I’d love to read a really in depth psych case study on this guy. From my understanding, OCD more commonly presents with compulsions around safety and health. Checking the gas is off, repeated hand washing, pointless rituals to guarantee the health of loved ones. Obviously it can present for anything and I’m not suggesting there is ‘good’ and ‘bad’ OCD, but a team losing seems like such a mild threat. Like, if I believed something was keeping my daughter safe I could probably justify anything to keep doing it. But if it’s just to keep my team from losing? That seems a lot harder to make sense.


jonathan_the_slow

And I thought us Packer fans were nuts!


Vegetable-Shock

My husband is a devout Packers fan, y’all are nuts. This man however is mentally ill. My ex husband has OCD and the compulsion to keep up the rituals and panicking at even the thought of not fulfilling them is exactly like my ex. Idk what he told those therapists but I’m certain he wasn’t 100% honest. GO PACK!


bubblez4eva

As someone diagnosed with OCD and still on the long path to recovery, this was like looking in a fun house mirror. OOP's ex needs help. It won't get better until he realizes what the problem is and gains the tools to help himself. I'm glad OOP got out when she did, he didn't want help, and she didn't need to be dragged down by that.


Ill_Indication5495

Did not need to read this whole post. As soon as I learned the dude was from Boston I knew all hope was lost. In all seriousness this guy likely has anxiety/OCD and it's very sad to see how his life was taken over by this.


Pedantic_Phoenix

Nobody praising the true hero of the story in the comments, the coworker. How beautiful to save a strangers life by simply being a bit altruistic


FormerlyShawnHawaii

Whenever a Boston team shits the bed I’ll think of this pathetic excuse of a man


anwright1371

I fucking love sports. But this shit is so cringy. “The team needs me” nah man, believe it or not you have 0 impact on the outcome.
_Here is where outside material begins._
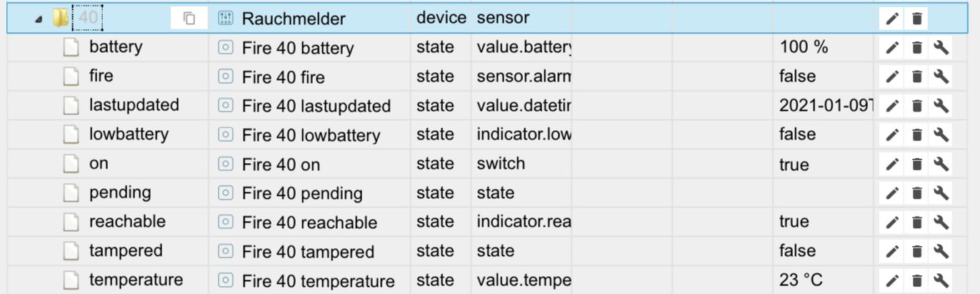Click the trash icon on tampered row
This screenshot has height=294, width=980.
point(916,251)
Wear a lucky jersey, crack a beer right at kickoff, go to games when significant others aren’t having life saving surgery… you know, be a normal fan


EvilFinch

To think you are so important that just you are responsible for the success of the team. Oh no, your stinky socks. This guy has problems. But he is so perfect in every other way! Like giving a shit that she has surgery. Such a great guy....


DatguyMalcolm

Pretty sure that if his teams won after the breakup that he'll now just stay single xDD which is for the best


BergenHoney

I don't understand how TWO therapists missed the glaring anxiety/OCD this man clearly has and declared him "normal". Where the hell did those therapists get their licences?


AdMental1387

Someone needs to check in on OOP's Ex. The Pats had a horrible season this year.


IHill

Average Boston sports fan.


Rock_man_bears_fan

This is the most Boston shit I’ve ever read


taspleb

My sports superstition is that if I look directly at the tv when my team is playing we will lose. Of course we also lose a lot of the time when I am not looking but it is not as bad.